What you are asked to do :: Among the entries below, only the lines from the one with "Task: Click the save brush stroke icon" through the one with "Instruction: Click the T0 + 20 min timestamp" are wanted, reproduced exactly. Pictures are not wanted.

── Records supplied

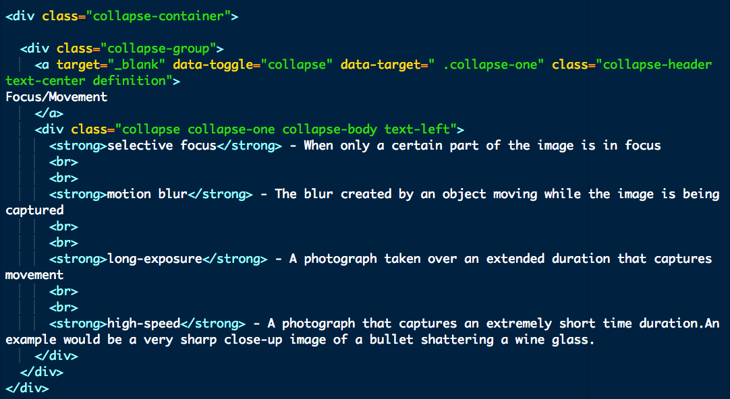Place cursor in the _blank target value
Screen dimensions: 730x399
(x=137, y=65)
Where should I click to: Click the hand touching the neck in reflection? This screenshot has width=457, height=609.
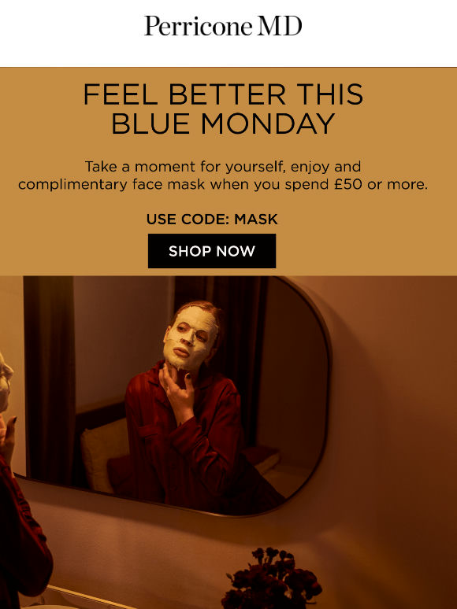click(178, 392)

────
── Records supplied

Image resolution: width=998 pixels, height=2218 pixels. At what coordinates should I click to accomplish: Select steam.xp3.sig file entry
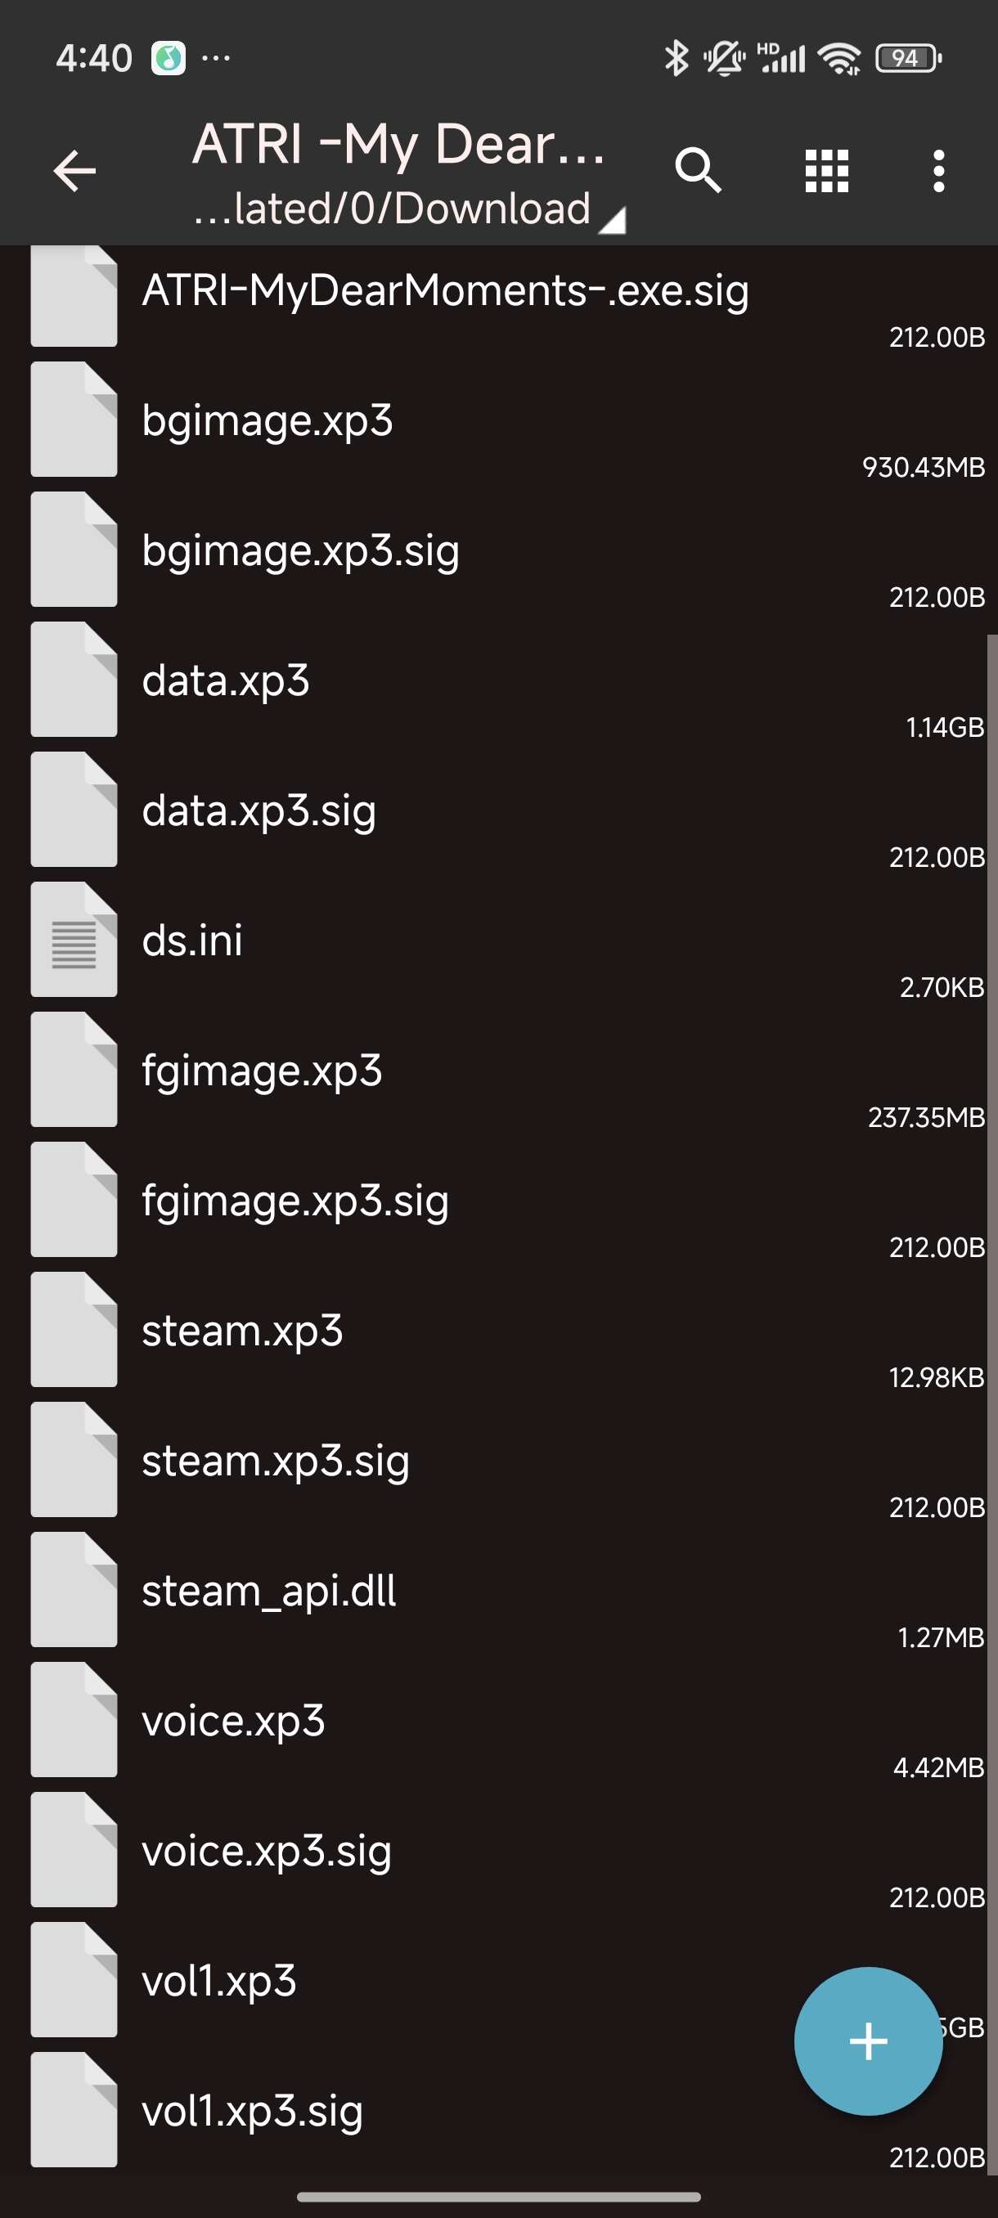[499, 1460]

────
── Records supplied

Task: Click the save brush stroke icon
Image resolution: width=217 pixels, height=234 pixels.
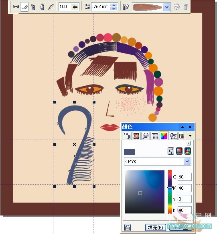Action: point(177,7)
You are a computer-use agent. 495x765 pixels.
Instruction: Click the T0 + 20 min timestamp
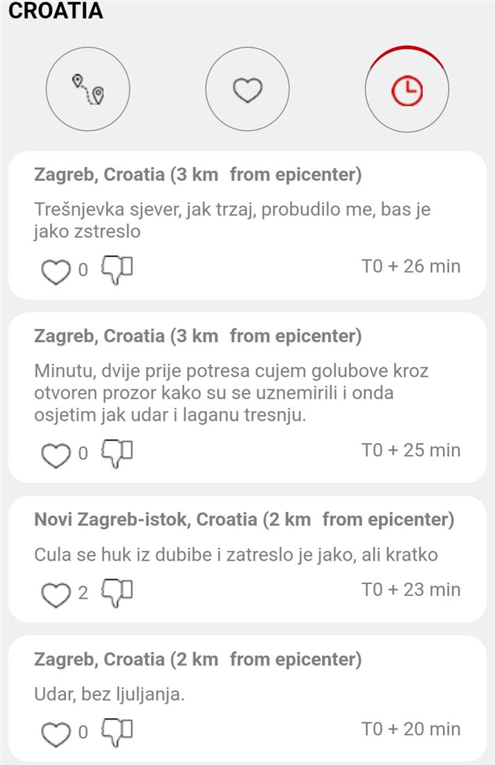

────

Answer for the task ::
Task: Click the save brush stroke icon
Image resolution: width=217 pixels, height=234 pixels.
Action: point(177,7)
You are a computer-use agent. 495x765 pixels.
Instruction: Click the T0 + 20 min timestamp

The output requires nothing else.